• THE RECORDS:
Start of Block
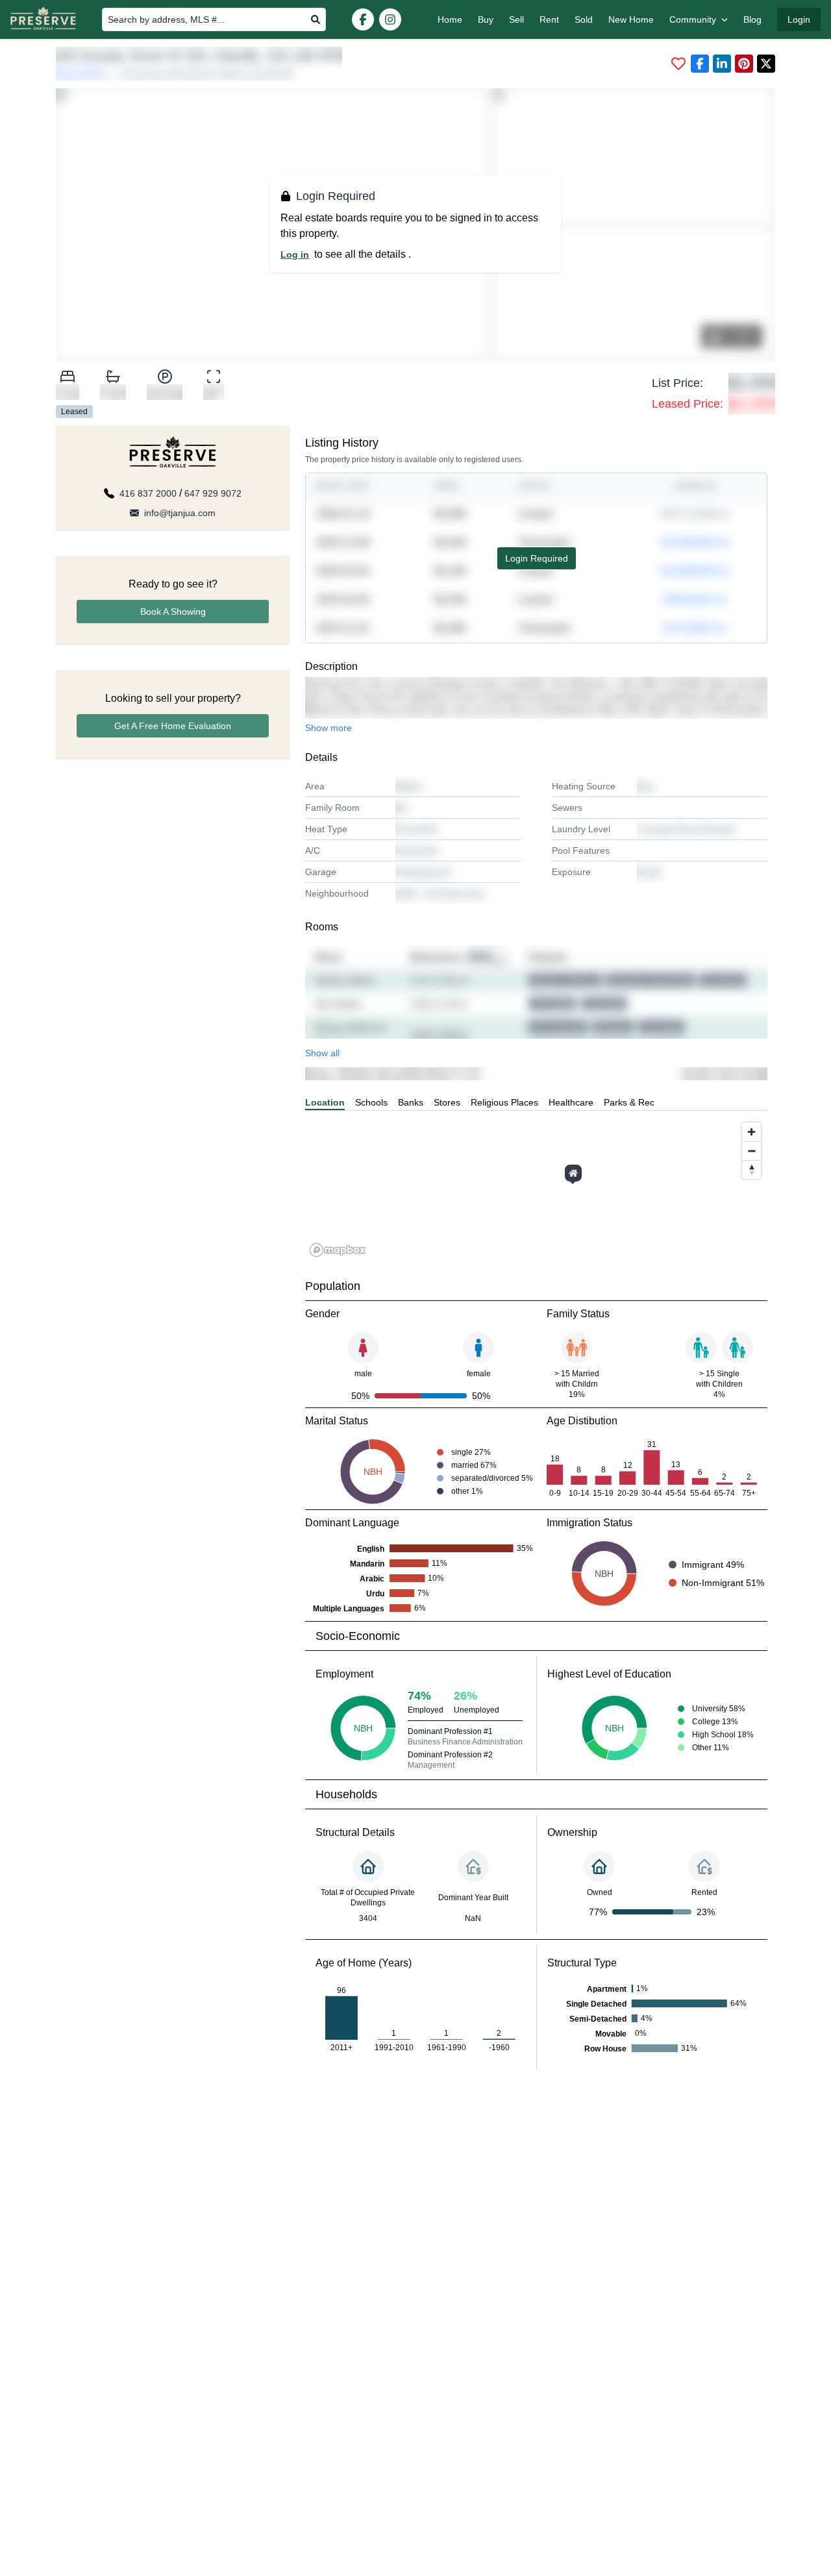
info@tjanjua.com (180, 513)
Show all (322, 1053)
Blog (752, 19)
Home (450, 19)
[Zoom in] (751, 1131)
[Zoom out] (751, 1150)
End of Block
• WHAT TO PRODUCE:
The material above must be reproduced line for line, with the images omitted.

• YOUR SOLUTION:
info@tjanjua.com (180, 513)
Show all (322, 1053)
Blog (752, 19)
Home (450, 19)
[Zoom in] (751, 1131)
[Zoom out] (751, 1150)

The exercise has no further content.